__REQUIREMENTS__
- 1) Which publishers are named in the citation examples? List each one once.
- 2) Carry on with the citation examples, starting after their last entry.

__PAGE EXTRACT__
====
EDITED COLLECTION, ENTIRE WORK, TWO EDITORS

      • Alexander, Christine, and Juliet McMaster, editors. The Child Writer from Austen to Woolf. Cambridge UP, 2005.

SINGLE CHAPTER IN AN EDITED COLLECTION

      • Arnheim, Rudolf. “Beginning with the Child.” When We Were Young: New Perspectives on the Art of the Child, edited by Jonathan Fineberg, U of California P, 2006, pp. 19–29.

CROSS-REFERENCES TO AN EDITED COLLECTION (provide short form of title if needed)

      • Alexander, Christine, and Juliet McMaster, editors. The Child Writer from Austen to Woolf. Cambridge UP, 2005.
      • Doody, Margaret Anne. “Jane Austen, That Discerning ‘child.’” Alexander and McMaster, Child Writer, pp. 101–21.
      • Taylor, Beverly. “Childhood Writings of Elizabeth Barrett Browning: ‘At four I first mounted Pegasus.’” Alexander and McMaster, Child Writer, pp. 138–53.

INTRODUCTION BY ONE AUTHOR TO BOOK BY A DIFFERENT AUTHOR  (in this example, a translation)

      • Sadler, M. T. H. “Translator’s Introduction.” The Art of Spiritual Harmony, by Wassily Kandinsky, translated by Sadler, Houghton Mifflin, 1914, pp. ix–xxv.

MULTI-VOLUME SET, WITH PLACE OF PUBLICATION (note alternative first name of author given in square brackets in this example)

      • Burney, Frances [Fanny]. Memoirs of Doctor Burney, Arranged from His Own Manuscripts, from Family Papers, and from Personal Recollections, by His Daughter, Madame d’Arblay. London, Edward Moxon, 1832. 3 vols.

SINGLE VOLUME FROM A MULTI-VOLUME SET WITH ONE TITLE

  • When you only quote from one volume in a multi-volume set, providing the total number of volumes in the set is optional.
      • Lewis, C. S. The Collected Letters of C. S. Lewis. Edited by Walter Hooper, vol. 1, Collins, 2004. 3 vols.
      • Chambers, William, and Robert Chambers, editors. Chambers’s Encyclopaedia: A Dictionary of Universal Knowledge. Vol. 6, London, William and Robert Chambers, 1890.

SINGLE VOLUME FROM A MULTI-VOLUME SET, EACH VOLUME HAVING A DIFFERENT TITLE 

  • When you only quote from one volume in a multi-volume set, providing the total number of volumes in the set is optional.
  • You may provide the title of the set first or the title of the individual volume first.
      • Byron, Lord [George Gordon]. Between Two Worlds. Byron’s Letters and Journals, edited by Leslie Marchand, vol. 5, Belknap Press, 1977. 12 vols.
      • Byron, Lord [George Gordon]. Byron’s Letters and Journals. Edited by Leslie Marchand, vol. 5 Between Two Worlds, Belknap Press, 1977. 12 vols.
====
__EXTRACTED RECORDS__
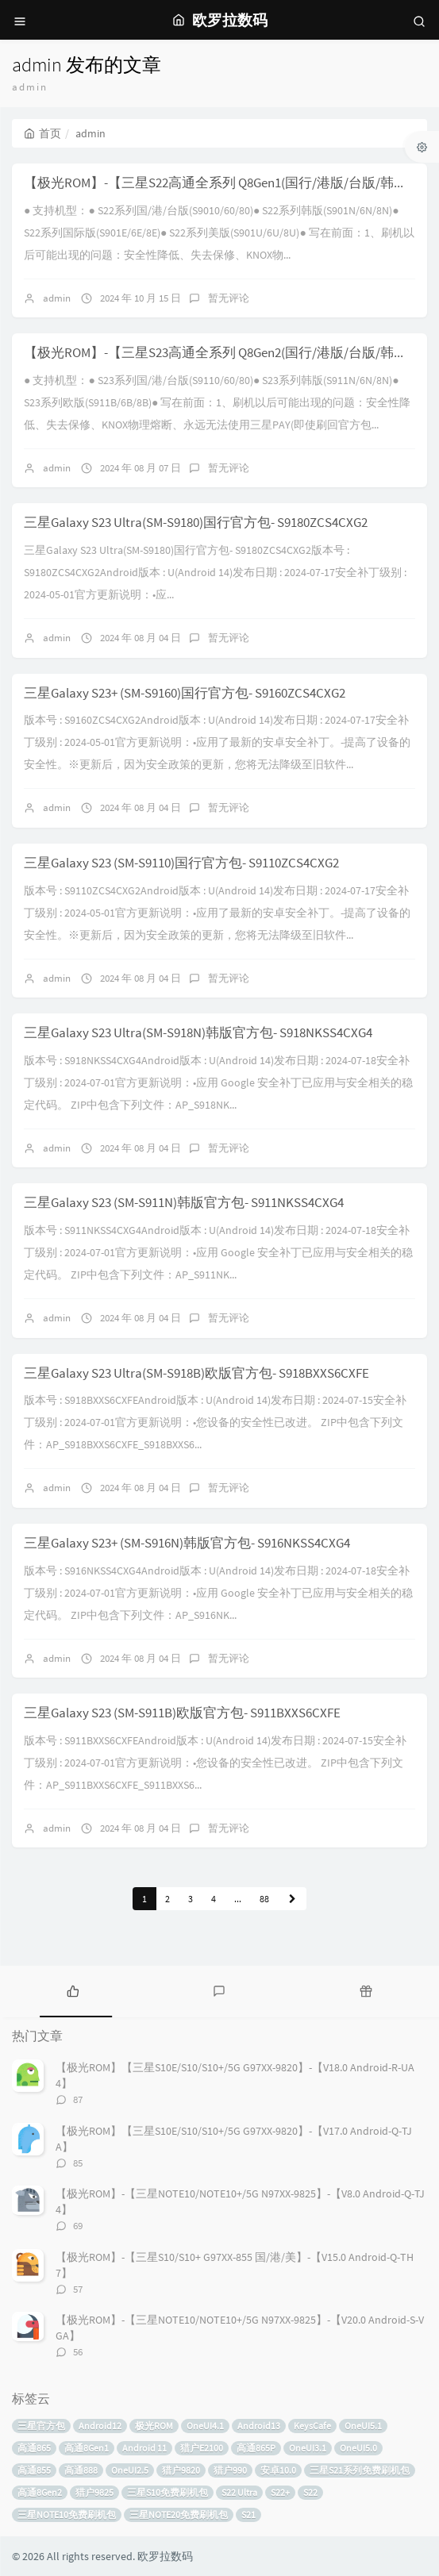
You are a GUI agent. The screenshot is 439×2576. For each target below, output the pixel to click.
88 (264, 1899)
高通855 (34, 2470)
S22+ (280, 2492)
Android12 (100, 2426)
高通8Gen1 (86, 2448)
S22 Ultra (239, 2492)
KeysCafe (312, 2426)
====
__ANSWERS TO THE EXERCISES__
- 1) Cambridge UP; U of California P; Houghton Mifflin; Edward Moxon; Collins; William and Robert Chambers; Belknap Press

- 2)
      • Saintsbury, George. “The Young England Movement.” The Collected Essays and Papers of George Saintsbury, 1875-1920, vol. 3 Miscellaneous Essays, J. M. Dent & Sons, 1923, pp. 254–69. Google Books.

MONOGRAPH, SECOND EDITION

      • Clifford, James L. Hester Lynch Piozzi (Mrs Thrale). 2nd ed., Columbia UP, 1987.

BOOK IN A SERIES

      • Simon, Brian. The Two Nations and the Educational Structure, 1780–1857. Lawrence and Wishart, 1960. Studies in the History of Education 1.

BOOK LISTED BY TITLE, NO AUTHOR OR EDITOR (note place of publication included this example; note that “The” is not omitted from title, but the entry is listed alphabetically under “J”)

      • The Juvenile Magazine; or, an Instructive and Entertaining Miscellany for Youth of Both Sexes. London, John Marshall, 1788.

 THESIS OR DISSERTATION

      • Baker, Julia K. The Return of the Child Exile: Re-enactment of Childhood Trauma in Jewish Life-Writing and Documentary Film. 2007. U. of Cincinnati, PhD Dissertation. OhioLINK Electronic Theses and Dissertations Center. etd.ohiolink.edu/apexprod/rws_olink/r/1501/6.

 Periodicals

  • MLA no longer distinguishes between scholarly journals and other types of periodicals—the same rules apply to all.
  • Spell out months in full.
  • For further examples, see below under “Texts Published Online.”

ARTICLE IN PERIODICALS, TWO AUTHORS

      • Alexander, Christine, and Juliet McMaster. “Children Writing in Jane Austen’s Time.” Persuasions: The Jane Austen Journal, vol. 37, 2015, pp. 13–28.

ARTICLE IN SPECIAL ISSUE WITH VOLUME TITLE AND EDITOR

      • Bowen, Eleanor. “Parergorn: Proposal for an Inverse Archive.” Ethos, edited by Mark Dean. Spec. issue of Bright Light, vol. 3, 2016, pp. 21–31.

TWO-PART ARTICLE IN JOURNAL (note vol. and no. but no date, descriptive information added in this example)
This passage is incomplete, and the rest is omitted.